Published reports said Carphone Warehouse would announce as soon as Tuesday that it would offer free broadband Internet access for customers who subscribe to its voice calling services, which are sold under the Talk Talk brand and include free unlimited calling.
Subsequent reports said both BSkyB, also known as Sky TV, and Virgin’s cable unit were weighing similar plans to roll out free or ultra low-cost broadband.
The services would be aimed at converting the last large groups of dial-up users onto higher-speed access options. The strategy is that high-speed access will lead these consumers to other high-end services that will be delivered over those faster pipelines to the Web, such as downloadable video, interactive gaming and at-home interactive shopping services, to name a few.
Carphone Warehouse has acknowledged that it is preparing to announce a major broadband initiative this week, but has given no details. Speculation about the move was fueled by a Merrill Lynch research note that said in part: “We think free broadband is on the way, pioneered by Carphone [Warehouse].”
The Reluctant Few
Despite consistent double-digit growth in both the U.S. and UK markets that has greatly reduced the number of dial-up users, many price-conscious consumers have clung to dial-up connections.
Having slower Web access all but cuts off those consumers to a wide range of digital services, with data-heavy activities such as downloading music — and, especially, video — all but off limits.
In the U.S., broadband penetration sped past the 50 percent mark by mid-2004, according to Nielsen//NetRatings. While slower growth rates have taken hold — the number of holdouts has now shrunk to just over 30 percent — Nielsen says some 95.5 million Americans are connected through high-speed Internet access points.
Broadband users are far more likely to be satisfied with their online experiences, as well, Nielsen//NetRatings Senior Director of Media Jon Gibs told the E-Commerce Times, which is helping drive the amount of time those users spend online higher.
“The always-on nature of a broadband connection allows the Internet to become more entrenched in consumers’ lives,” Gibs said.
The broadband usage spike also helped make video sites such as those from Yahoo, MSN and Google, among the fastest-growing on the Web, he added.
Jockeying for Position
Carphone Warehouse, an independent mobile retailer that has rapidly expanded its menu of telecoms services, has gained traction by bundling mobile and fixed-line telephone services.

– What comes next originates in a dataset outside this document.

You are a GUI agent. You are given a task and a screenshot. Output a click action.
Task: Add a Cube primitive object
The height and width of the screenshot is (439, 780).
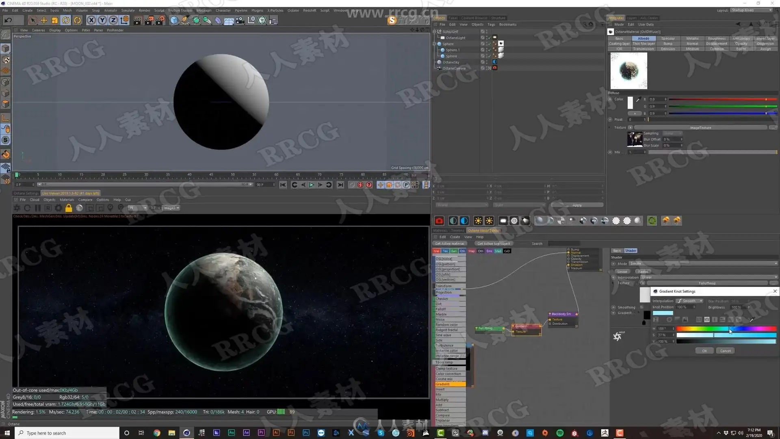174,20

If the approach has a ripple effect, with others joining the free or nearly free broadband push, it may force telecommunications companies to seek new approaches to finding revenue and profits from their broadband customers.
That move is already afoot, with network owners increasingly eager to partner up with content owners to deliver more services to end users, who will likely have a choice of where to buy their bundles of calling and entertainment services.
“Telecommunications companies always worry about cannibalizing their own revenue streams with lower priced alternatives,” telecom analyst Jeff Kagan told the E-Commerce Times. “Consumers will decide on more than just price, however.”
The free broadband gamut would coincide with the recent creation of what is being billed as the first quadruple-threat telecom provider, with the Virgin brand soon to offer mobile, fixed-line, high-speed Internet and TV service from a single source.